[TASK OBJECTIVE]
Put the stretch of material from the line containing "Describe the element at coordinates (1256, 66)" through the line containing "(294, 449).", both ends included, into a two-column CSV with the headers input and output. Give each row one input and its matching output, with every field in quotation marks and any line breaks turned into spaces.

[RECORDS SUPPLIED]
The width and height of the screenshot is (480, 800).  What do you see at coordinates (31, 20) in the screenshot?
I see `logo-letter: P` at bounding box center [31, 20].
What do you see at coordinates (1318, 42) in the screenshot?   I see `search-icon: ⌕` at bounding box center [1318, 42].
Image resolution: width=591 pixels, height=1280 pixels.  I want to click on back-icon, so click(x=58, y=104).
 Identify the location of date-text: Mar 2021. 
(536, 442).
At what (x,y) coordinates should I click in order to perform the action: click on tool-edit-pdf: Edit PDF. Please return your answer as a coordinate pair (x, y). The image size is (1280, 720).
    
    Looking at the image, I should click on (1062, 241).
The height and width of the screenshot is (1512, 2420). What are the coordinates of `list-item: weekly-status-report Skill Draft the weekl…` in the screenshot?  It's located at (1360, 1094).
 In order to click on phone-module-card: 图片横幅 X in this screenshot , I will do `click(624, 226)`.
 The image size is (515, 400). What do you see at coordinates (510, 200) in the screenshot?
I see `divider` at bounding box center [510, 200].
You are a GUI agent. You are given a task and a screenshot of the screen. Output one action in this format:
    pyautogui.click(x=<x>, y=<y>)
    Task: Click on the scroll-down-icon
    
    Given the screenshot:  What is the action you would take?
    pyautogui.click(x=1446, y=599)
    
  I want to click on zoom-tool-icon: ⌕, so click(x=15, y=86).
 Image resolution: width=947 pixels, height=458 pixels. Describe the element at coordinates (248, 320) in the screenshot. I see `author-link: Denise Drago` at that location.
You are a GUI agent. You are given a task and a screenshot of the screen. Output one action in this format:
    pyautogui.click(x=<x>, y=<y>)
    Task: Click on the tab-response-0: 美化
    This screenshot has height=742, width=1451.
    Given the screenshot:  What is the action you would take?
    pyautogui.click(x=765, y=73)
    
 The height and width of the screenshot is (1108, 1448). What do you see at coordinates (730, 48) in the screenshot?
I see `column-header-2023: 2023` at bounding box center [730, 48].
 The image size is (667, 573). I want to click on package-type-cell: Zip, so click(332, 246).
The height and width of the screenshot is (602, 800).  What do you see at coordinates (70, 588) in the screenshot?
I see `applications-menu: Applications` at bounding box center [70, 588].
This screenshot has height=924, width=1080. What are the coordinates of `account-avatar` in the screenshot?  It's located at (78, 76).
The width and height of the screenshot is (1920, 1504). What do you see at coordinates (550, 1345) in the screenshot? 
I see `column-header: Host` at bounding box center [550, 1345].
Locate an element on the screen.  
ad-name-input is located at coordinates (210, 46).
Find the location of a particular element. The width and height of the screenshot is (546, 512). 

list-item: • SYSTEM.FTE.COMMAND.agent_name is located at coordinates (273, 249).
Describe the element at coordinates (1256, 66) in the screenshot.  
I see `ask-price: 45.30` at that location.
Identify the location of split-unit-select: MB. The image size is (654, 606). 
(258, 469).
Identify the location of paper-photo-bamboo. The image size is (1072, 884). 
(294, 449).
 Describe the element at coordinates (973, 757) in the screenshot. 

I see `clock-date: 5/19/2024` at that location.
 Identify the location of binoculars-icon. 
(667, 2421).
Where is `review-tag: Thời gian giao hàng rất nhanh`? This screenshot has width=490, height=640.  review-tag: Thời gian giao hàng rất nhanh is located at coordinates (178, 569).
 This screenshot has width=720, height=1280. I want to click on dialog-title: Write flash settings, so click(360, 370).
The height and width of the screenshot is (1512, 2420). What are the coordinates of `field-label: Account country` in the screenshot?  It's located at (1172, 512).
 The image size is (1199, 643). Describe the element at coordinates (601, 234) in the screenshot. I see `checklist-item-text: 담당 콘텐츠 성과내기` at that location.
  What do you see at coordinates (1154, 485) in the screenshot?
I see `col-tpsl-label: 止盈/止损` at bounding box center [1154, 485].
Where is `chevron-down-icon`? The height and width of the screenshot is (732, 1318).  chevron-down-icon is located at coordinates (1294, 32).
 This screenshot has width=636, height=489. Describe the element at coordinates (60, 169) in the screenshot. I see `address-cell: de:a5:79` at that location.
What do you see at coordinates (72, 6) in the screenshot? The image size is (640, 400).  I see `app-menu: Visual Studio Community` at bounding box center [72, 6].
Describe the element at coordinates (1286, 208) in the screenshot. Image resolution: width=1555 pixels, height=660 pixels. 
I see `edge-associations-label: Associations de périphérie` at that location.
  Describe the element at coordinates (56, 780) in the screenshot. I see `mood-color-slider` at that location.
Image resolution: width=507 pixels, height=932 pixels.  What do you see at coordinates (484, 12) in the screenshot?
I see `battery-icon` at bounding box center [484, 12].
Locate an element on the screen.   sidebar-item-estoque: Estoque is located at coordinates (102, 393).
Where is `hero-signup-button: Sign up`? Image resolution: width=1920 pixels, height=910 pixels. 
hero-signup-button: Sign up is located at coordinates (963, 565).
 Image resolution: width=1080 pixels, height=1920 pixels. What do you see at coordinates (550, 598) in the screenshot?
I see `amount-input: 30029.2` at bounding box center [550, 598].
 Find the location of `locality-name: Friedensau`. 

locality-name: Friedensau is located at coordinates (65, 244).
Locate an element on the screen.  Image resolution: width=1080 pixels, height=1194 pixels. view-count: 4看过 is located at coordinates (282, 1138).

[RESULT OF THE TASK]
input,output
"Describe the element at coordinates (1256, 66) in the screenshot.","I see `ask-price: 45.30` at that location."
"Identify the location of split-unit-select: MB. The image size is (654, 606).","(258, 469)."
"Identify the location of paper-photo-bamboo. The image size is (1072, 884).","(294, 449)."